Current state: "Under Discussion"

PRs:

Keywords: arrow/column-based/row-based

Released: Milvus 2.0

Summary

Milvus 2.0 is a cloud-native and multi-language vector database, we use gRPC and pulsar to communicate among SDK and components.

In consideration of the data size, especially when inserting and search result returning, Milvus takes a lot of CPU cycles to do serialization and deserialization.

In this enhancement proposal, we suggest to adopt Apache Arrow as Milvus in-memory data format. Since in the field of big data, Apache Arrow has been a

factor standard for in-memory analytics. It specifies a standardized language-independent columnar memory format.

Motivation(required)

From a data perspective, Milvus mainly includes 2 data flows:

Insert data flow
Search data flow

Insert Data Flow

Milvus > MEP 13 -- Support Apache Arrow As In-Memory Data Format > insert_data_flow.jpg

BLUE - Column-based data structure

ORANGE - Row-based data structure

RED DASHED LINE - Data format conversion

Insert data flow includes following steps:

pymilvus creates a data insert request with type milvuspb.InsertRequest (client/prepare.py::bulk_insert_param)

// grpc-proto/milvus.proto
message InsertRequest {
  common.MsgBase base = 1;
  string db_name = 2;
  string collection_name = 3;
  string partition_name = 4;
  repeated schema.FieldData fields_data = 5;	// fields' data
  repeated uint32 hash_keys = 6;
  uint32 num_rows = 7;
}

Data is inserted into fields_data by column, schemapb.FieldData is defined as following:

// grpc-proto/schema.proto
message ScalarField {
  oneof data {
    BoolArray bool_data = 1;
    IntArray int_data = 2;
    LongArray long_data = 3;
    FloatArray float_data = 4;
    DoubleArray double_data = 5;
    StringArray string_data = 6;
    BytesArray bytes_data = 7;
  }
}

message VectorField {
  int64 dim = 1;
  oneof data {
    FloatArray float_vector = 2;
    bytes binary_vector = 3;
  }
}

message FieldData {
  DataType type = 1;
  string field_name = 2;
  oneof field {
    ScalarField scalars = 3;
    VectorField vectors = 4;
  }
  int64 field_id = 5;
}

milvuspb.InsertRequest is serialized and send via gRPC
Proxy receives milvuspb.InsertRequest, creates InsertTask for it, and adds this task into execution queue (internal/proxy/impl.go::Insert)
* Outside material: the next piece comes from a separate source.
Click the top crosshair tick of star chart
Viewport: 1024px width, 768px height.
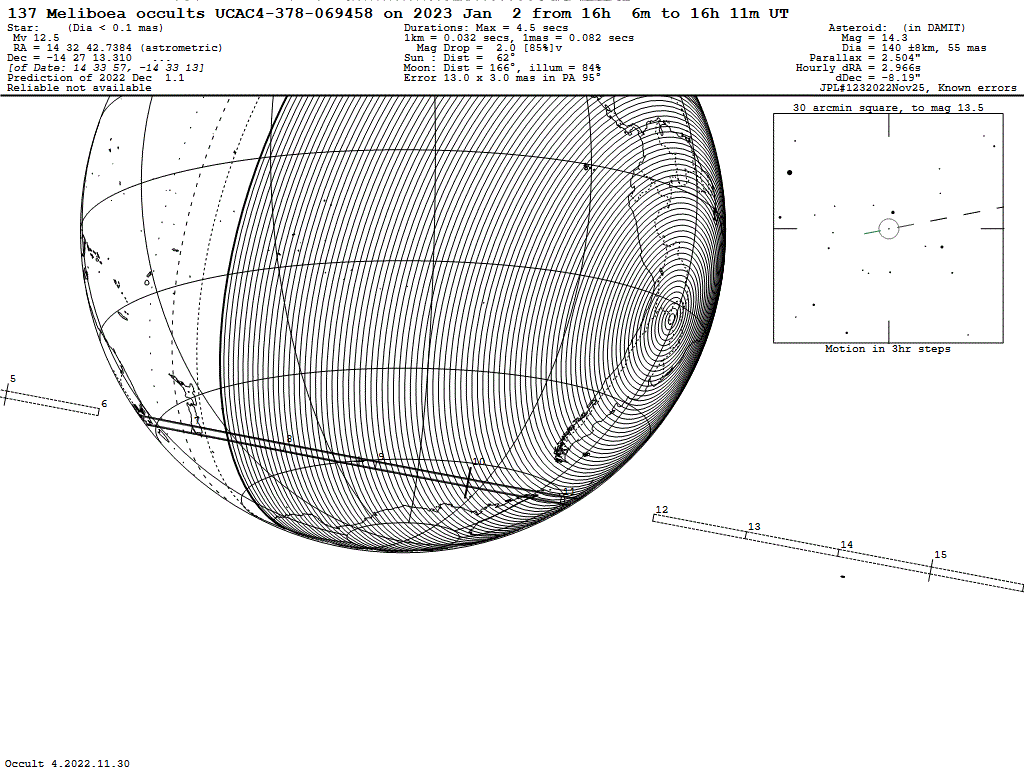click(888, 125)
InsertTask is executed, the column-based data stored in InsertTask.req is converted to row-based format, and saved into another internal message with type internalpb.InsertRequest (internal/proxy/task.go::transferColumnBasedRequestToRowBasedData)

// internal/proto/internal.proto
message InsertRequest {
  common.MsgBase base = 1;
  string db_name = 2;
  string collection_name = 3;
  string partition_name = 4;
  int64 dbID = 5;
  int64 collectionID = 6;
  int64 partitionID = 7;
  int64 segmentID = 8;
  string channelID = 9;
  repeated uint64 timestamps = 10;
  repeated int64 rowIDs = 11;
  repeated common.Blob row_data = 12;  // row-based data
}

rowID and timestamp are added for each row data

Proxy encapsulates internalpb.InsertRequest into InsertMsg, and send it to pulsar channel
Datanode receives InsertMsg from pulsar channel, restore data to column-based into structure InsertData (internal/datanode/flow_graph_insert_buffer_node.go::insertBufferNode::Operate)
type InsertData struct { Data map[FieldID]FieldData // field id to field data Infos []BlobInfo }
InsertData is written into Minio with parquet format (internal/datanode/flow_graph_insert_buffer_node.go::flushSegment)

Search Data Flow

Milvus > MEP 13 -- Support Apache Arrow As In-Memory Data Format > search_data_flow.jpg

BLUE - Column-based data structure

ORANGE - Row-based data structure

RED DASHED LINE - Data format conversion

Search data flow includes following steps:

querynode reads segment's binlog files from Minio, and saves them into structure Blob (internal/querynode/segment_loader.go::loadSegmentFieldsData)
type Blob struct { Key string // binlog file path Value []byte // binlog file data }
The data in Blob is deserialized, raw-data in it is saved into structure InsertData

querynode invokes search engine to get SearchResult (internal/query_node/query_collection.go::search)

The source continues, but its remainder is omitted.